Prime Minister Lawrence Gonzi has been urged by members of the Nationalist Party executive council to call a general election without delay, in a bid to 'clean out the party stables' and avoid causing further harm to the PN as a whole.
MaltaToday is reliably informed that at a meeting of the party executive last week, Gonzi faced a large number of officials who expressed concern at how the recent internal rifts between government MPs and the party leadership were causing untold damage to the PN's reputation.
"The party cannot continue humiliating itself like this," PN members reportedly told their party leader, adding that the longer this situation is allowed to continue, the more irreparable the harm it will cause.

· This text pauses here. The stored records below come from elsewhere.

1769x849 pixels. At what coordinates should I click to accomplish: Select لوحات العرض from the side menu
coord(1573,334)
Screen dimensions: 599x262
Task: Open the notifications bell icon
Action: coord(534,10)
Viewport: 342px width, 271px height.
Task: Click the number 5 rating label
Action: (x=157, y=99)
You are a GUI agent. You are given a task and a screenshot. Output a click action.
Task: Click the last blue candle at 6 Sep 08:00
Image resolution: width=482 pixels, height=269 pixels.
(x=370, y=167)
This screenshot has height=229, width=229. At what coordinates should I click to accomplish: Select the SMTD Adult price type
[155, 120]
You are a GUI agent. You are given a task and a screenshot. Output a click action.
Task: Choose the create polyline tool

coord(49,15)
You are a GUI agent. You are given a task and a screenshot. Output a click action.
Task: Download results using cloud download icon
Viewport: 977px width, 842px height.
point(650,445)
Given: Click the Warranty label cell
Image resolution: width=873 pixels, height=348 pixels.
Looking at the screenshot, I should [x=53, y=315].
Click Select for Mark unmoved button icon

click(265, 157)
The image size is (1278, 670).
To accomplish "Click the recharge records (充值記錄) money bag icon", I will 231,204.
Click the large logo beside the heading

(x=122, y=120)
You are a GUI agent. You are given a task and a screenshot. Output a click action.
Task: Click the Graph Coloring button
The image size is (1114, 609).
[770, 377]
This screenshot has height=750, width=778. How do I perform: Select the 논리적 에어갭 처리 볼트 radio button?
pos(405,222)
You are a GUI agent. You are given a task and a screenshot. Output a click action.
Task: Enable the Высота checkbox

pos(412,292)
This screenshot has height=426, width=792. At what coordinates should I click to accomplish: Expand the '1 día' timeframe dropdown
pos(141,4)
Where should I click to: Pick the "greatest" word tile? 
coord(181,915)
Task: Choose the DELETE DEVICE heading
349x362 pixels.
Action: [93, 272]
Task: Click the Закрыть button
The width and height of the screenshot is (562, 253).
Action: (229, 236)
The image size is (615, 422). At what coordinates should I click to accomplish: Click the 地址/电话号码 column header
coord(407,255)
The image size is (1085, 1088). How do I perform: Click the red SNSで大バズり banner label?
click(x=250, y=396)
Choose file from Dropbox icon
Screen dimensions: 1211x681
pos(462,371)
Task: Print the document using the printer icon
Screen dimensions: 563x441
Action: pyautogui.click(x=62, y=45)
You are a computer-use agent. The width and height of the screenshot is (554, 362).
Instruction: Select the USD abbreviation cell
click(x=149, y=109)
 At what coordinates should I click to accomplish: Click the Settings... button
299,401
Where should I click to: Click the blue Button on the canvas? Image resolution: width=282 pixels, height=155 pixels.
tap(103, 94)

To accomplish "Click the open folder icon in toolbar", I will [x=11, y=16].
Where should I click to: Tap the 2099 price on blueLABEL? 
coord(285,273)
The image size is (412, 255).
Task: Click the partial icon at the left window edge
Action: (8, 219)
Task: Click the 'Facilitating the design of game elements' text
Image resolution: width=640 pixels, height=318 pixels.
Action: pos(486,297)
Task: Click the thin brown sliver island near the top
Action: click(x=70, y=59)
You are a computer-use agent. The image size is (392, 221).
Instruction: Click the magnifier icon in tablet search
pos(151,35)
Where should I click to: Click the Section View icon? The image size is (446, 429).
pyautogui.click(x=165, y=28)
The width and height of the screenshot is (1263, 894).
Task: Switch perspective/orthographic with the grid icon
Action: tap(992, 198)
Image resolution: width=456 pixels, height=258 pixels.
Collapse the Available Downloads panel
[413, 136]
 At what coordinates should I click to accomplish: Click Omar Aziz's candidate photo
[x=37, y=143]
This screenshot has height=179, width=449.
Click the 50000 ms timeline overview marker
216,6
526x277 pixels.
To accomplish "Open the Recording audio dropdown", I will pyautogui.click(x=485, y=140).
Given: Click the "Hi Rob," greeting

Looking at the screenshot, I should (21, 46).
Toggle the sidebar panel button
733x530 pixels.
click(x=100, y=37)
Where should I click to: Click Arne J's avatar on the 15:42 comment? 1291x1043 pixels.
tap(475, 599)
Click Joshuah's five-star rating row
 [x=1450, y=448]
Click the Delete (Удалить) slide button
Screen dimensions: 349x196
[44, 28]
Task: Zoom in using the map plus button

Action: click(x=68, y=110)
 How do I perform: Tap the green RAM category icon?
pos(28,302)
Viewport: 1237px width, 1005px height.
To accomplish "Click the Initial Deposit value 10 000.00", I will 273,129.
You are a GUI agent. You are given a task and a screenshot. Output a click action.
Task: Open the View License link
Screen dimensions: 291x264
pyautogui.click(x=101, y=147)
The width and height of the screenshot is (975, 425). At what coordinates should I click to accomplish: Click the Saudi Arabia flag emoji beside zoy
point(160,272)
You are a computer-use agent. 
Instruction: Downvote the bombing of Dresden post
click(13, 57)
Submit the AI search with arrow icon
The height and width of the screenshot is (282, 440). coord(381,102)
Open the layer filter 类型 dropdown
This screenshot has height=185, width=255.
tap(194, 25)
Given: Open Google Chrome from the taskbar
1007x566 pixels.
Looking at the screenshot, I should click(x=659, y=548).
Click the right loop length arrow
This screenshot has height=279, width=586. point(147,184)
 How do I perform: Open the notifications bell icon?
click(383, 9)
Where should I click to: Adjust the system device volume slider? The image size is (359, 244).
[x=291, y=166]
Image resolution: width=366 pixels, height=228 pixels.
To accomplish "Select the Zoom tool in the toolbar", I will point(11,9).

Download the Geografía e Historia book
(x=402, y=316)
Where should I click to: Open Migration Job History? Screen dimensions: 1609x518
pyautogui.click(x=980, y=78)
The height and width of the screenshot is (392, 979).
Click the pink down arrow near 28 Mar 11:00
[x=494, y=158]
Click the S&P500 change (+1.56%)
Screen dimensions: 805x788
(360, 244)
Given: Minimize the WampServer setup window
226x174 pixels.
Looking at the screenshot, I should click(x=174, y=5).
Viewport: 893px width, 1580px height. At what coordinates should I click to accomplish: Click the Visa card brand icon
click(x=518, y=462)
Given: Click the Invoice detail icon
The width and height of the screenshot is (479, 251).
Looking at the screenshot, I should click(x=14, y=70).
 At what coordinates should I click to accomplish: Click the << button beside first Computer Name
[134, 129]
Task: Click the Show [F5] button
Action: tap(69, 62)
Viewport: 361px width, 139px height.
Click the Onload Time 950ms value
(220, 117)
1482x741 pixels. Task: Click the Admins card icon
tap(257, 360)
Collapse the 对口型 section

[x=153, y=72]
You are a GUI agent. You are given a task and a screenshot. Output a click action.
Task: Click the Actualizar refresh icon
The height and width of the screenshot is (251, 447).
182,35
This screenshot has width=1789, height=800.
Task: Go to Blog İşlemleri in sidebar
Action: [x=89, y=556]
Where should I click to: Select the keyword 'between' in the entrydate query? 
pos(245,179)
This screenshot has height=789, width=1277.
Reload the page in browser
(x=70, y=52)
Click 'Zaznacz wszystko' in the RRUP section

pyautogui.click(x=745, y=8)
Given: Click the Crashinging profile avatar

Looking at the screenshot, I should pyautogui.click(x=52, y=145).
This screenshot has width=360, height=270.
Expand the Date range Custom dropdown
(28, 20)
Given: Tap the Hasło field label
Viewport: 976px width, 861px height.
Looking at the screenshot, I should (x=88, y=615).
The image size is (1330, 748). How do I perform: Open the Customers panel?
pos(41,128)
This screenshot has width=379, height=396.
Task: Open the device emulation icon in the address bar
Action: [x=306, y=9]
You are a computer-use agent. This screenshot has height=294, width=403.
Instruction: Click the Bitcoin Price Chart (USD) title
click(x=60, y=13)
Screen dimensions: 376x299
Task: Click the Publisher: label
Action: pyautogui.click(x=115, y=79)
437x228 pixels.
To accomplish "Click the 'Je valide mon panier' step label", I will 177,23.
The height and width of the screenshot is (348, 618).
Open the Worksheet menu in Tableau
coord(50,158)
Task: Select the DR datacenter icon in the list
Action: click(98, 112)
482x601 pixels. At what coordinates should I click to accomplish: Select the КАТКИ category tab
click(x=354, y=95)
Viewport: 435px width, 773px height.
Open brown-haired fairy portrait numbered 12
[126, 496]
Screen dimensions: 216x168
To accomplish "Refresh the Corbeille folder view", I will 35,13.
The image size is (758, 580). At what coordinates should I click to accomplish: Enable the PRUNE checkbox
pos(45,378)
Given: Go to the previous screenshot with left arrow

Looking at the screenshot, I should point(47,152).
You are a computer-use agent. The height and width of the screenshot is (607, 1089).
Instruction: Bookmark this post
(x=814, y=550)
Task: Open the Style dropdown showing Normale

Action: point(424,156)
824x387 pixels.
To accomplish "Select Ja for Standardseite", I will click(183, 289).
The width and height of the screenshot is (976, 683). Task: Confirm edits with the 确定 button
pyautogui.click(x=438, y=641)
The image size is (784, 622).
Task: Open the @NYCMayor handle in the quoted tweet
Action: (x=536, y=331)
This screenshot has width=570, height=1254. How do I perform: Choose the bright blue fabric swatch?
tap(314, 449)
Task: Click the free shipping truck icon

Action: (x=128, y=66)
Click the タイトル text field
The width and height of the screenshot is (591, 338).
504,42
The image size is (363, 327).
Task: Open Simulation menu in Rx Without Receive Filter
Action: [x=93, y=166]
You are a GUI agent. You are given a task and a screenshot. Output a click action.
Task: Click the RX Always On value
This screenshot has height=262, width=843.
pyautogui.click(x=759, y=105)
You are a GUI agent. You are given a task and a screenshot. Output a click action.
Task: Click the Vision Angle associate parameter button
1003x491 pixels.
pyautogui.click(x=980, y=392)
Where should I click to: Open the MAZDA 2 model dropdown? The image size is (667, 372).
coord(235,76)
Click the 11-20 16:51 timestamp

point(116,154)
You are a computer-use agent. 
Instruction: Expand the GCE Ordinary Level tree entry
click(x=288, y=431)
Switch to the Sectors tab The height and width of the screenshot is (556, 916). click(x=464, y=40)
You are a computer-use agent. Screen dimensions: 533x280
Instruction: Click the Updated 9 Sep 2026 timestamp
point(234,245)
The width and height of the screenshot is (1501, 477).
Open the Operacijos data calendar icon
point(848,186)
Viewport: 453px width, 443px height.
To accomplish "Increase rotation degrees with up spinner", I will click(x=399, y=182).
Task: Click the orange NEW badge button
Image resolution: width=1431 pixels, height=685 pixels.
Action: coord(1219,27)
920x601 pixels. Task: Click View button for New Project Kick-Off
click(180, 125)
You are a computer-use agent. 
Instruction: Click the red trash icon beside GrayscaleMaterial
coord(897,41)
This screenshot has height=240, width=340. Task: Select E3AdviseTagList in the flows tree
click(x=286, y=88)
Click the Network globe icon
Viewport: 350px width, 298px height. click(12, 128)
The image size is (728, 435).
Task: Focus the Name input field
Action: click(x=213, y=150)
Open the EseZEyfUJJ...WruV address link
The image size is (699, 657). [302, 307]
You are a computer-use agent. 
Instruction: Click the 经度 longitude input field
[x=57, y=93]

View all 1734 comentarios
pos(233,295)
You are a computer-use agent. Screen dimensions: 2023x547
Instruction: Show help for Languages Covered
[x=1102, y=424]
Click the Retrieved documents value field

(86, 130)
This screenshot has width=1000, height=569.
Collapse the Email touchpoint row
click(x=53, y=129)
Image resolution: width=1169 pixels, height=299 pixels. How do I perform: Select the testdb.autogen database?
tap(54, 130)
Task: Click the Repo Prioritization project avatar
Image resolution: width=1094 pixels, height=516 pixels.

Gonzi is however understood to have staved off calls for an early election, arguing that choosing the election date remains his own prerogative as Prime Minister.
He has so far been publicly supported in this view by his predecessor, former President Dr Eddie Fenech Adami, who last Saturday said that "it was the government's duty to govern to the end of the legislature in the national interest."
Officially, the party line in public has consistently echoed this sentiment to the letter. And in an interview at the beginning of this month - immediately after the forced resignation of minister Carm Mifsud Bonnici, and shortly before winning the subsequent vote of confidence - Lawrence Gonzi made it clear that he had no intention of going to the polls before the expiry of his government's term in mid-2013.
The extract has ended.